Pharmaceuticals factory workers
Paul Daniel
Sr. Regulatory Compliance Expert
Oct 24, 2013
Industrial Measurements
Life Science
Science & Sensing Technologies

For this week's blog, we received a question on the use and security of PDFs in FDA and EMA regulated applications such as pharmaceutical cold chains.  Our Senior Regulatory Compliance Expert Paul Daniel answers to the best of his knowledge on what the current situation is for using PDFs, and what may be coming in the future of Electronic Records.

Hi Paul,
I would like to get your view on the data generated from Vaisala’s CCL100
logger used for transports of drugs where the record is a part of the release documents for the use in the specific country. For example when we ship goods to Canada. First, two points...

  1.  I have tried to manipulate the data in the logger memory itself without succeeding to change it. This is good! This means that the raw data is within the logger memory itself.
  2. To generate and save the printout* as the raw data (proof), it is possible to change some text, using Adobe Professional, before the document is printed. The same applies if you save the file on a computer.

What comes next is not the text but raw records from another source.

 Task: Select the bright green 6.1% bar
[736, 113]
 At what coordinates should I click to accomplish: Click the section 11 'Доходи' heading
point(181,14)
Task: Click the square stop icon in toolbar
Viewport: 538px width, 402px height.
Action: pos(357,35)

So, what is your view how this shall be addressed? Must each logger be kept as raw data (during the required time for storing documents) or is it sufficient to keep the print-out?
 Best regards,


Dear S,

Thanks for reaching out! Here are my thoughts on your observations and question:

  1. The data logger's memory is designed to repel any attempt to alter the data. 
  2. You are correct that PDFs are editable with the right software.  However, this is a reality with any type if electronic record. A person with the right software and expertise can make changes and falsify a PDF. However, the same danger was always present with paper records; with skill and malicious intent, a paper record could be forged.

I think that the only reasonable standard is that a reasonable level of security is in place to protect against accidental changes, and against opportunistic changes.  In the Life Science industry, PDF files, for better or worse, have been adopted as an acceptable medium for electronic records.  This leads us to your question…

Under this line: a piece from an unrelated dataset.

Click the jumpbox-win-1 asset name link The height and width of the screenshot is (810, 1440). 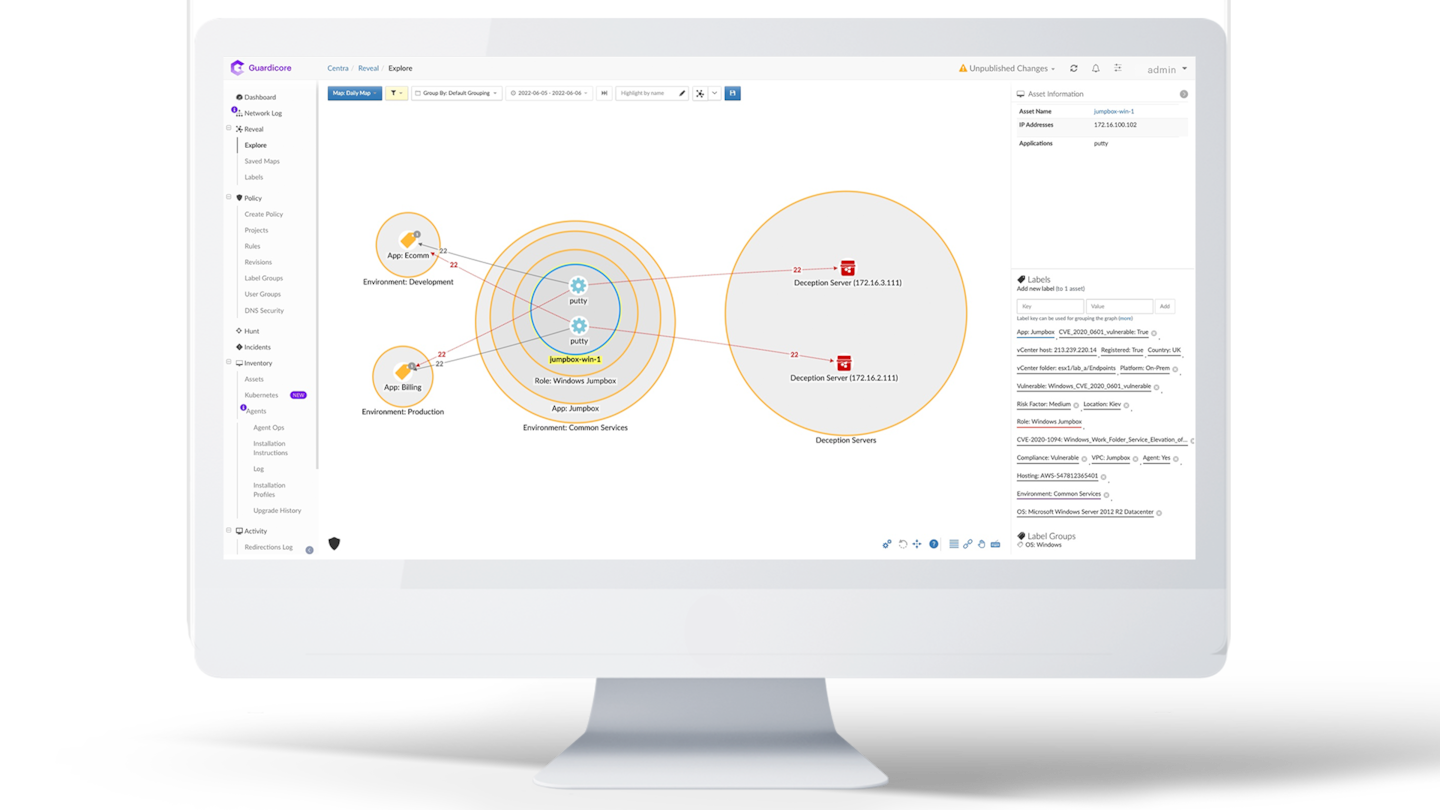click(1114, 111)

In my view (and I believe this to be the pervasive view in the pharmaceutical manufacturing industry) is that PDFs, despite their flaws, are the current standard for electronic records. This is true whether you employ a hybrid system that combines printed electronic records and handwritten signatures, or if you plan on importing electronic records into Electronic Content Management systems with E-signature capability. 

I suspect that this will eventually change and a new, more secure format will come into play; one day the PDF may be used mostly for its graphics capabilities. But for now, PDF is the standard.  With this in mind, we think it is not necessary to retain the logger, because the printed PDF becomes the actual paper record, or the PDF file gets stored as a GMP electronic record, subject to Annex 11 and Part 11 controls.  Indeed, this is inherent in the design of the single use logger for a cool chain, so that the party who needs the data (often the shipper) does not need to get the logger from the recipient.

Again, thanks for contacting me with this question.  If you have any further questions, on this topic or any other, please don't hesitate to contact me.
Best Regards,
Paul Daniel

*Note NIST certificate included with the CCL100 in November 2013.